El leve repiqueteo de la vajilla nos llegó, tenue, a través de los altos ventanales. Hubo un estallido de voces, y varios hombres salieron, de muy buen humor, a la galería. Intercambiaban recuerdos jocosos acerca de los burros de El Cairo. Un joven pálido y ansioso, que pisaba con suavidad, con sus largas piernas, era objeto de las burlas de un jactancioso y rubicundo trotamundos, acerca de sus compras en la feria.

—No, de veras… ¿le parece que me engañaron hasta ese punto? —inquirió el primero, muy serio y deliberado. El grupo se alejó, dejándose caer en sillones a medida que avanzaban; se encendieron fósforos, que iluminaron durante un segundo rostros sin una huella de expresión, y la mirada chata de blancas pecheras de camisas; el zumbido de muchas conversaciones animadas por el ardor del festín me sonó absurdo e infinitamente remoto.

—Algunos de los de la tripulación dormían en la escotilla número uno, al alcance de mi brazo —volvió a hablar Jim.

Tienen que saber que en ese barco mantenían una guardia kalashee, todos dormían durante toda la noche, sólo se llamaba a los relevos de los contramaestres y los vigías. Sintió la tentación de aferrar y sacudir el hombro del lascar más cercano, pero no lo hizo. Algo le retenía los brazos a los costados.

No tenía miedo… ¡Oh, no! No podía, eso es todo.

No tenía miedo a la muerte, tal vez, pero les diré una cosa: temía a la emergencia. Su maldita imaginación le había pintado todos los horrores del pánico, el atropellamiento de la carrera, los penosos gritos, los botes inundados, todos los terribles incidentes de un desastre en el mar, que alguna vez había escuchado.
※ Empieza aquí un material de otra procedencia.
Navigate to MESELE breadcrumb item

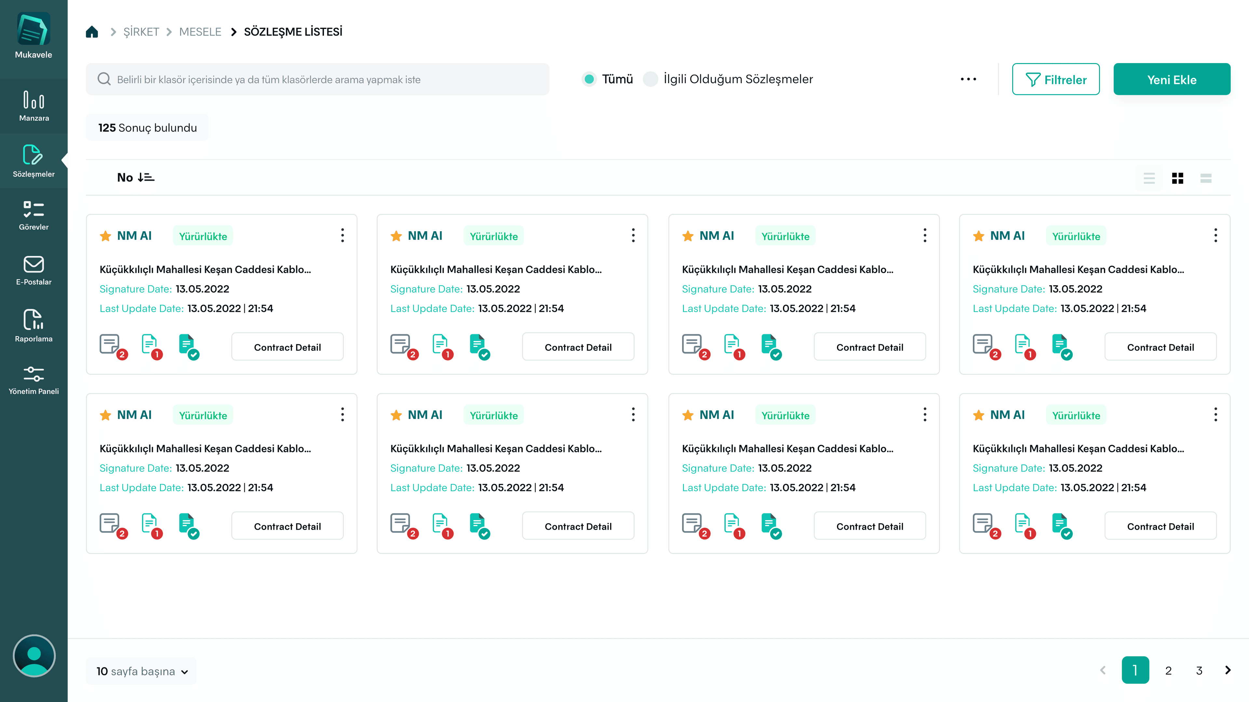tap(200, 32)
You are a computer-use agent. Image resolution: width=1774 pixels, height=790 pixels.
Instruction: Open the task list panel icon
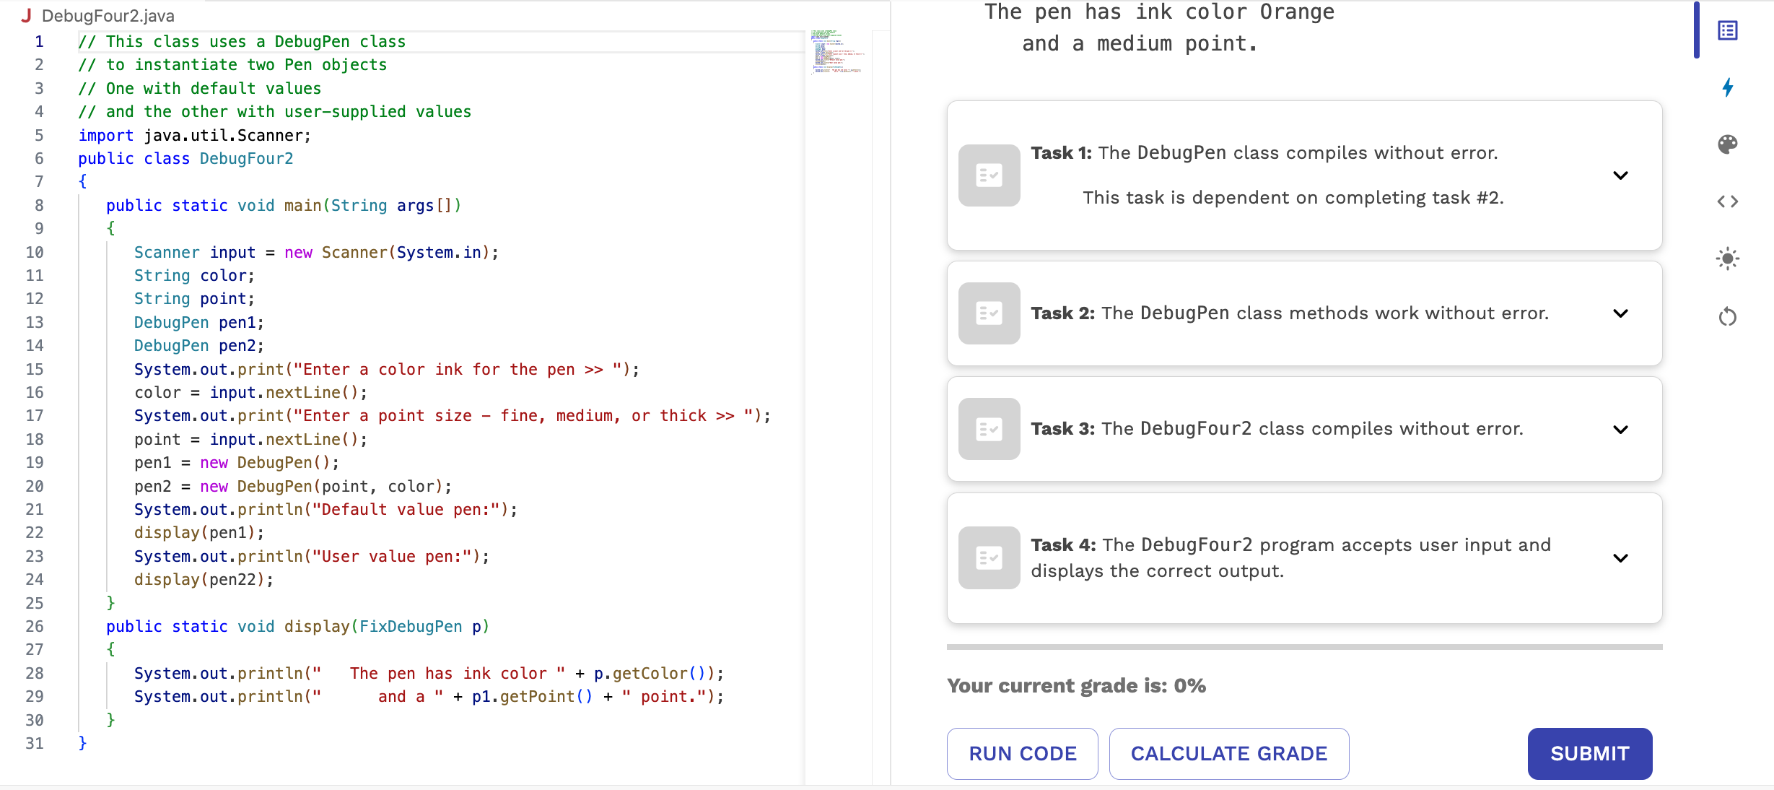(1728, 30)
Habría podido resignarse a morir, pero sospecho que quería morir sin pavores acrecentados, con tranquilidad, en una especie de hipnosis pacífica.

No es muy extraña cierta disposición a perecer, pero muy pocas veces se encuentra a hombres cuya alma, acorazada en el impenetrable blindaje de la resolución, esté dispuesta a entablar una batalla perdida hasta el final, pues el deseo de paz se fortalece a medida que declina la esperanza, hasta que al cabo domina al deseo mismo de la vida. ¿Quién de nosotros no ha observado eso, o tal vez experimentado algo de ese sentimiento en su propia persona, esa extrema fatiga de las emociones lo vano del esfuerzo, el ansia de descanso? Los que luchan contra fuerzas irrazonables lo conocen bien: los náufragos en botes, los viajeros perdidos en el desierto, los hombres que batallan contra el poderío irreflexivo de la naturaleza o la brutalidad estúpida de las muchedumbres.